■ What is being asked
Exactly reproduce each line of the listing that follows.

■ Listed records
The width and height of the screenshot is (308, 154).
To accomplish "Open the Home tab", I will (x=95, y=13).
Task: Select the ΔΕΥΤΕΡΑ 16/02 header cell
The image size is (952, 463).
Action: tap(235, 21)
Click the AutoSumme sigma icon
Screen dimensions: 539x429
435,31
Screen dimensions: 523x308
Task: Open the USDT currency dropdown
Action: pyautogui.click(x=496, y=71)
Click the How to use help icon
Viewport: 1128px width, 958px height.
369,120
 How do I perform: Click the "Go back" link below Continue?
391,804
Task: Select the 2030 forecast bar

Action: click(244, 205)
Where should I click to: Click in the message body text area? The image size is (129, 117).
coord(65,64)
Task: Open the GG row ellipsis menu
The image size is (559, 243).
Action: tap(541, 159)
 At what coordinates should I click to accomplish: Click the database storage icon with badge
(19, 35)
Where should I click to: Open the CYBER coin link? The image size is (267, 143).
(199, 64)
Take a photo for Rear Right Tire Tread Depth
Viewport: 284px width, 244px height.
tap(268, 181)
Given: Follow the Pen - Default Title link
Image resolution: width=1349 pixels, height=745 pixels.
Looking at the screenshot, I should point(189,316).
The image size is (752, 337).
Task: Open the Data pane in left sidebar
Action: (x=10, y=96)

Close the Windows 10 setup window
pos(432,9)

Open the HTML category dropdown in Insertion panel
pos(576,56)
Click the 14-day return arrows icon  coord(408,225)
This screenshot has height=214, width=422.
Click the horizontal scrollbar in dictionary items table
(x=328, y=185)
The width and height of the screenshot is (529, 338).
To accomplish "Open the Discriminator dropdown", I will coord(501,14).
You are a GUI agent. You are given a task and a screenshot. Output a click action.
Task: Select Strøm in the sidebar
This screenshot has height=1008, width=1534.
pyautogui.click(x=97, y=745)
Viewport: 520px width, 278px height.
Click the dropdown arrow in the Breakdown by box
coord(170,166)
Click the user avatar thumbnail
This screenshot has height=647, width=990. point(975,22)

■ Solution to this task
The width and height of the screenshot is (308, 154).
To accomplish "Open the Home tab", I will (x=95, y=13).
Task: Select the ΔΕΥΤΕΡΑ 16/02 header cell
The image size is (952, 463).
Action: tap(235, 21)
Click the AutoSumme sigma icon
Screen dimensions: 539x429
435,31
Screen dimensions: 523x308
Task: Open the USDT currency dropdown
Action: pyautogui.click(x=496, y=71)
Click the How to use help icon
Viewport: 1128px width, 958px height.
369,120
 How do I perform: Click the "Go back" link below Continue?
391,804
Task: Select the 2030 forecast bar

Action: click(244, 205)
Where should I click to: Click in the message body text area? The image size is (129, 117).
coord(65,64)
Task: Open the GG row ellipsis menu
The image size is (559, 243).
Action: tap(541, 159)
 At what coordinates should I click to accomplish: Click the database storage icon with badge
(19, 35)
Where should I click to: Open the CYBER coin link? The image size is (267, 143).
(199, 64)
Take a photo for Rear Right Tire Tread Depth
Viewport: 284px width, 244px height.
tap(268, 181)
Given: Follow the Pen - Default Title link
Image resolution: width=1349 pixels, height=745 pixels.
Looking at the screenshot, I should point(189,316).
The image size is (752, 337).
Task: Open the Data pane in left sidebar
Action: (x=10, y=96)

Close the Windows 10 setup window
pos(432,9)

Open the HTML category dropdown in Insertion panel
pos(576,56)
Click the 14-day return arrows icon  coord(408,225)
This screenshot has height=214, width=422.
Click the horizontal scrollbar in dictionary items table
(x=328, y=185)
The width and height of the screenshot is (529, 338).
To accomplish "Open the Discriminator dropdown", I will coord(501,14).
You are a GUI agent. You are given a task and a screenshot. Output a click action.
Task: Select Strøm in the sidebar
This screenshot has height=1008, width=1534.
pyautogui.click(x=97, y=745)
Viewport: 520px width, 278px height.
Click the dropdown arrow in the Breakdown by box
coord(170,166)
Click the user avatar thumbnail
This screenshot has height=647, width=990. point(975,22)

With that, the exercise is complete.